[BEGIN DATASET RECORDS]

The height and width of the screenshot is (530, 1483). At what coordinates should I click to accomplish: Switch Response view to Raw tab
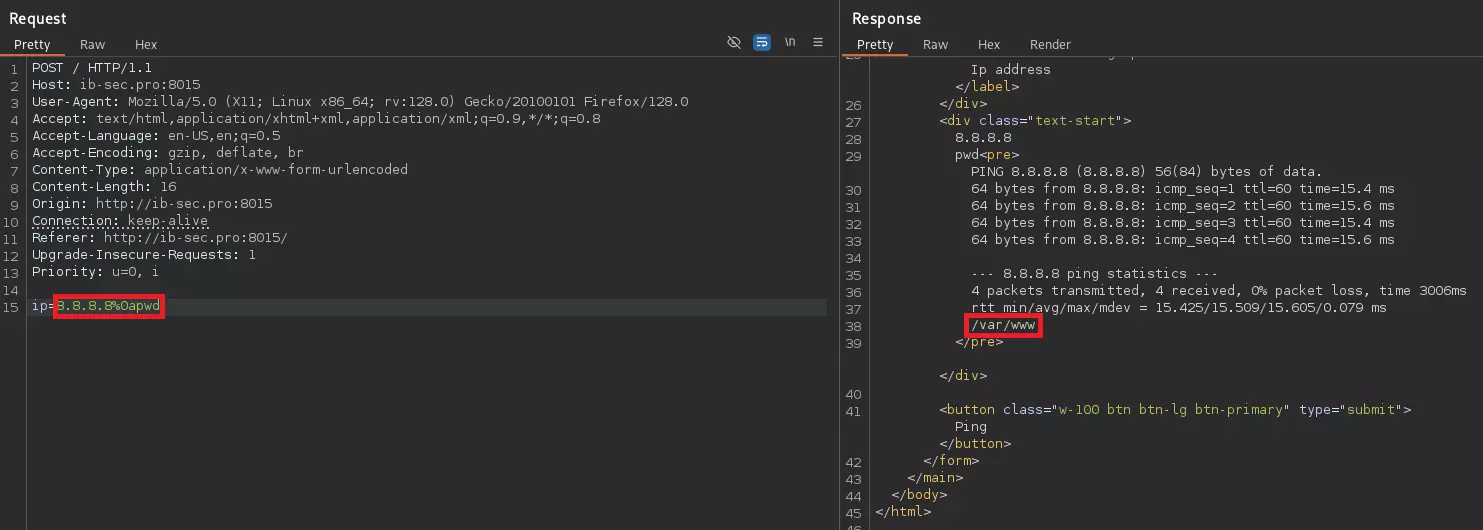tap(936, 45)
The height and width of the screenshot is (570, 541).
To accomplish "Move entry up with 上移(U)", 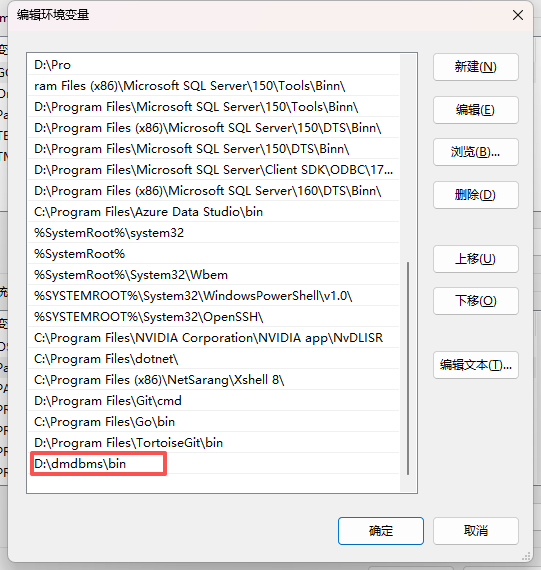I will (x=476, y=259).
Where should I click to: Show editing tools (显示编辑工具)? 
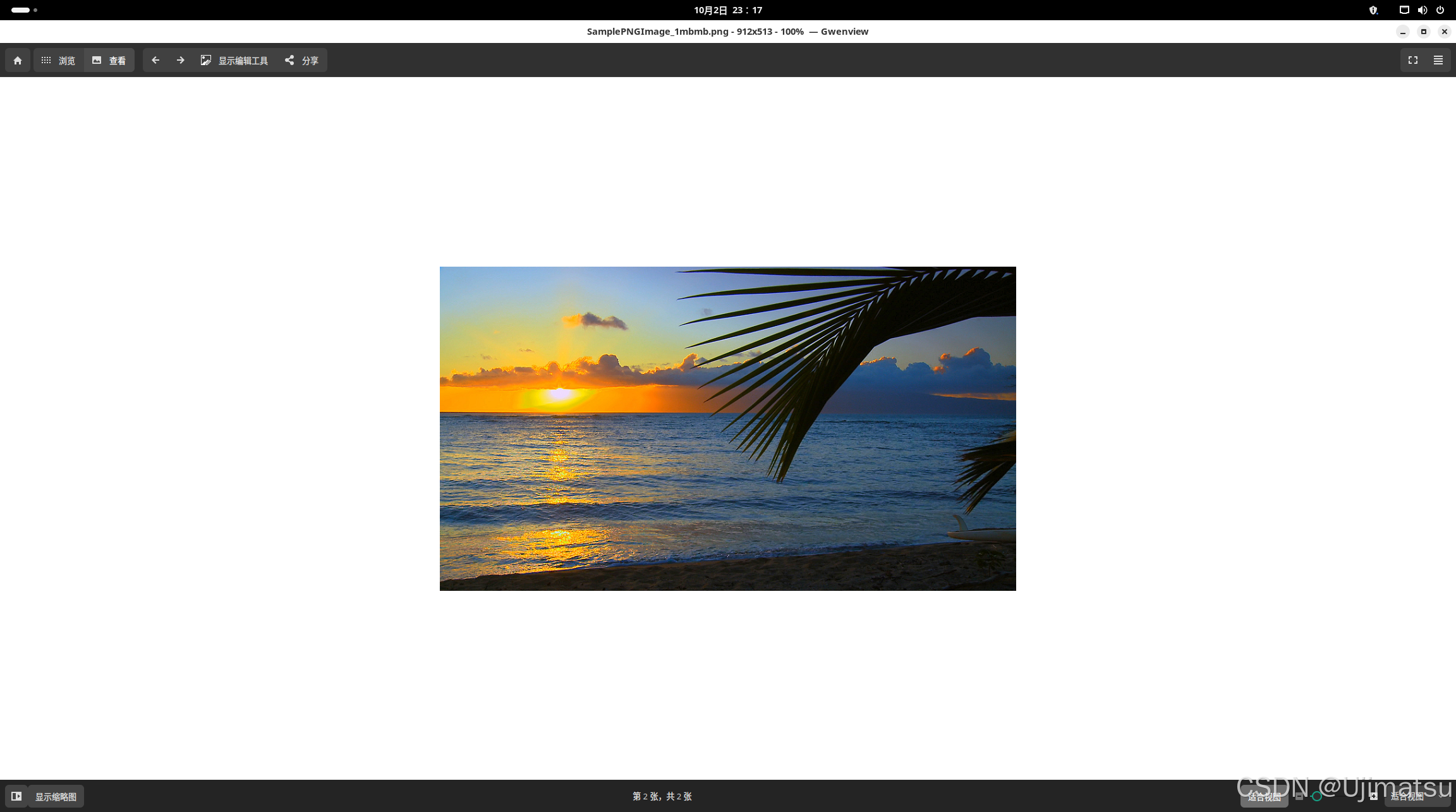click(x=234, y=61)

[END DATASET RECORDS]

Render the records from the line containing "Where should I" through the end of the records as a JSON array of strings, one string per line, with blank lines dropped and pictures omitted.

[
  "Where should I click to: Show editing tools (显示编辑工具)? ",
  "click(x=234, y=61)"
]